Uber Boats, Lime Ripens, And Jump Leaves Its Heart In SF
This Week In On Demand — Feb. 8, 2019
From scooters to eco-friendly rideshare, the gig economy’s biggest players came out to play this week in on demand. Here’s what you missed.
Lime Announces $310 Million Funding Round and Team Expansion
On Wednesday, Lime announced a successful Series D round. Led by Bain Capital, the on demand scooter company raised $310 million, bringing their total to $855 million. Earlier in the week, the startup also welcomed two new team members to their c-suite — Duke Stump as CMO and Li Fan as CTO. Previously, Stump worked as EVP of Brand and Community at Lululemon, and Fan served as Lime’s head of engineering.
With the latest announcements, Lime is starting out 2019 in a much better position than it ended 2018. The company faced various struggles over the last year, including scooter recalls and a connection to a controversial PR firm. Despite the setbacks, their Series D round showcases there’s still an incredible amount of interest in the e-scooter company.
Jump Faces Another Setback In San Francisco
While Lime moves forward, one of their biggest competitors remains stuck in place. On Tuesday, Jump’s appeal to enter the San Francisco market was denied. Currently, the city’s Municipal Transporation Agency (SFMTA) has full control over which e-scooter companies are allowed to operate in the community through their recently enacted pilot program. They also restrict the number of scooters on the streets.
After the agency rejected Jump’s permit request last year, the Uber-owned business filed an official appeal. The company claims their rejection is a result of the past grievances between Uber’s ridesharing service and the city. However, the SFMTA disputes that claim. Now, Jump is hoping to be added to the pilot program’s expected expansion in the spring.
Uber Expands Pro Program, Combats Mumbai’s Traffic Problem, and Sets Sights On Middle East Market
Late last week, Uber announced its driver recognition program is expanding to two more cities. Uber Pro is now available in Washington, D.C. and Boston, bringing the total to 10 markets. Seasoned drivers with Gold, Diamond, and Platinum statuses that reside in those areas are eligible to take advantage of the program’s many perks, including tuition coverage.
While U.S. Uber drivers enjoy well-earned recognition, commuters in Mumbai now have an option to avoid the area’s infamous traffic backups. The ridesharing company has officially launched Uber Boat in the city. This on demand transportation option allows passengers to book seats on speedboats or charter a full watercraft to bypass the congested roadways.

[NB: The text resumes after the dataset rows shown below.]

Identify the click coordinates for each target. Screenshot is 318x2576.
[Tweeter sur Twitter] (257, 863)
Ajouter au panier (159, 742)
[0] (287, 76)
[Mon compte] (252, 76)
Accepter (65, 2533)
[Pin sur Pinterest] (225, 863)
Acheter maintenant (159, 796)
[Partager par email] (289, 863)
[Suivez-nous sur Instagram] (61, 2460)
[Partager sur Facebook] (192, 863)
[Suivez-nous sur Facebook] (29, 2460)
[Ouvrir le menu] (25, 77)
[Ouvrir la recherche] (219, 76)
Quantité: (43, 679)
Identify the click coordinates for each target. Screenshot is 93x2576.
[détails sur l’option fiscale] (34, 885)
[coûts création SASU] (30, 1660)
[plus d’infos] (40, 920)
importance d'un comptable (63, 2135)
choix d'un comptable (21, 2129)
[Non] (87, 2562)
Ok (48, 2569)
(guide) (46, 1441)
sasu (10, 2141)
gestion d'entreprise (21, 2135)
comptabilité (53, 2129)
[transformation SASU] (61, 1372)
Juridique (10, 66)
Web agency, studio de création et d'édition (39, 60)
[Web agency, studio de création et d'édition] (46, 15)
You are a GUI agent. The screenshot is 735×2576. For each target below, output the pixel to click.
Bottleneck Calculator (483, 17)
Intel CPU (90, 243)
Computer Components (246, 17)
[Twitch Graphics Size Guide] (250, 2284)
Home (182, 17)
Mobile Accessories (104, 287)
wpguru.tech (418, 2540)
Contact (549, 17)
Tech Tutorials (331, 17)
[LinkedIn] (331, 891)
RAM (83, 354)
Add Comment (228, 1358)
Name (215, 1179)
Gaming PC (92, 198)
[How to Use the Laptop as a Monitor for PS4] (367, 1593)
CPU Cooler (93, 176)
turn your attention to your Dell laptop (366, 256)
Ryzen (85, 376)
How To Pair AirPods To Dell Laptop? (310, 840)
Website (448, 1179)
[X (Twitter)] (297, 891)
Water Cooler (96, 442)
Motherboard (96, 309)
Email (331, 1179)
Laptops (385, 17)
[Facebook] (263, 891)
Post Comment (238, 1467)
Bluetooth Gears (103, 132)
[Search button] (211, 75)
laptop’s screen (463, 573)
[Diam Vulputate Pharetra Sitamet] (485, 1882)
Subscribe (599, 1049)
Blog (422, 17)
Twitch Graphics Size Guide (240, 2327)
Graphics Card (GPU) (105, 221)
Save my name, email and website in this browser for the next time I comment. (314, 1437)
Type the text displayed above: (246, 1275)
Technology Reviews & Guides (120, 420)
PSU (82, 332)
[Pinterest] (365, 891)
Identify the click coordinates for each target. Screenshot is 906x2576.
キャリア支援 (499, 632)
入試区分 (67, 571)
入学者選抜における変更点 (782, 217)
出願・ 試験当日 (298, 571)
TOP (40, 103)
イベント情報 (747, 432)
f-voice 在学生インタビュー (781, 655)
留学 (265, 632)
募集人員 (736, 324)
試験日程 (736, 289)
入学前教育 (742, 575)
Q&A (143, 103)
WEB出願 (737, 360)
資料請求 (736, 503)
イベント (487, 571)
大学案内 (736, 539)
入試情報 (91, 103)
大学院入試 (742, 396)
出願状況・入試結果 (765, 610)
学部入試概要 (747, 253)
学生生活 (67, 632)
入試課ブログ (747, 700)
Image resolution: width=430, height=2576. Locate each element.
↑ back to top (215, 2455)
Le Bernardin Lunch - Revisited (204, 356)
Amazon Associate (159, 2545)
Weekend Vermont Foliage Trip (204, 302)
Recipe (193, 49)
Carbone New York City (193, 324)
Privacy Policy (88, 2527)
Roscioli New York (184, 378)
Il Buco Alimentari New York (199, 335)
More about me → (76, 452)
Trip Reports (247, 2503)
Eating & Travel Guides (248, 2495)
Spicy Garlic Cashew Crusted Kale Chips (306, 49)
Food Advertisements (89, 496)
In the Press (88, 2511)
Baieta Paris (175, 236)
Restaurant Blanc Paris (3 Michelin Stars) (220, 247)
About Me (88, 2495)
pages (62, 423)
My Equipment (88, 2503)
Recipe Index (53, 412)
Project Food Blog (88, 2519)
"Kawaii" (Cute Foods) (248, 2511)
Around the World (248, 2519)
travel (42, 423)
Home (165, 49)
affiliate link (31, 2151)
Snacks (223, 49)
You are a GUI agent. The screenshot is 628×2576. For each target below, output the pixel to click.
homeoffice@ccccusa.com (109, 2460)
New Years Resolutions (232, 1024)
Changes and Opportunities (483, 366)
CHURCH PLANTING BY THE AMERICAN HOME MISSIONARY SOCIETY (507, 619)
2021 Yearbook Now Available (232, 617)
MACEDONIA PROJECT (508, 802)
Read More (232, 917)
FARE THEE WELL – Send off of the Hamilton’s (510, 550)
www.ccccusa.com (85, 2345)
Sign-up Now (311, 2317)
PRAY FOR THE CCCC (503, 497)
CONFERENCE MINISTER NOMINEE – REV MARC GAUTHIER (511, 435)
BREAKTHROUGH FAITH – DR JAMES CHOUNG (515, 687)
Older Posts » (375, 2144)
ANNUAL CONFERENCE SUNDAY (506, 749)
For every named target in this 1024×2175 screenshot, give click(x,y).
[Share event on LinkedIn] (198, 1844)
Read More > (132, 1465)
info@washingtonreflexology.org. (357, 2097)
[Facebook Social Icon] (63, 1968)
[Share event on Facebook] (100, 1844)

Without a doubt, Uber is an international player in the ride-hailing industry, but in some regions, like Southeast Asia, the company has allowed competitors to buy them out. Now, the business is using the exact opposite strategy in the Middle East. Reportedly, Uber is in talks to buy industry rival Careem. The potential acquisition move matches up with their decision to focus on expansion in regional markets, like Saudi Arabia, ahead of their impending IPO.
Turvo Snags Uber Freight Co-Founders
Uber Freight, the ridesharing company’s trucking segment, has lost two of its first employees to Turvo. The cloud-based SaaS business specializes in real-time logistics for shipping and freight companies. Charlie Bergevin joins Turvo as the enterprise partnerships executive while Brian Cristol serves as the head of enterprise partnerships. Another Uber Freight team member, Bin Change, is also heading to Turvo.
While Bergevin and Cristol were the original driving forces behind Uber Freight, the on demand hauling service isn’t likely to be affected considering its substantial growth in the last year. The platform expanded its offerings in October to include Powerloop — a trailer rental service.
Lyft Goes Green
Uber has been consistently present in on demand news roundups in 2019, but Lyft has mostly laid low in the new year. Now, the rideshare company is making waves once again with the announcement of its new Green Mode option. The latest service launch allows Lyft customers to request rides in electric vehicles.
Right now, Green Mode is only available to riders in Seattle, but the company has plans for expansion, with a noticeable focus on its California markets. To increase passenger options, Lyft is providing free charging to drivers that rent Chevrolet Bolt EVs. The incentive is available to Lyft fleet members through the company’s Express Drive program.
Instacart Hit With Wage-Based Lawsuit
As the ridesharing industry moves to more sustainable practices, a top player in the on demand delivery sector is facing more legal hurdles. On Tuesday, Instacart was hit with a class-action lawsuit regarding its wage practices. The company advertises a minimal earning of $10 per hour for its independent contractors, which are known as Shoppers. However, the lawsuit is claiming the company misrepresented the figure by using tips to reduce contractors’ actual wage earnings.
While Instacart has yet to release a public response, this isn’t the delivery service’s first legal wage issue. The company settled a 2017 lawsuit after questions arose regarding the accuracy of their Instacart Shoppers’ contractor classification. They’ve also received pushback in recent months after changing their pay structure, which many drivers have alleged cost them earnings.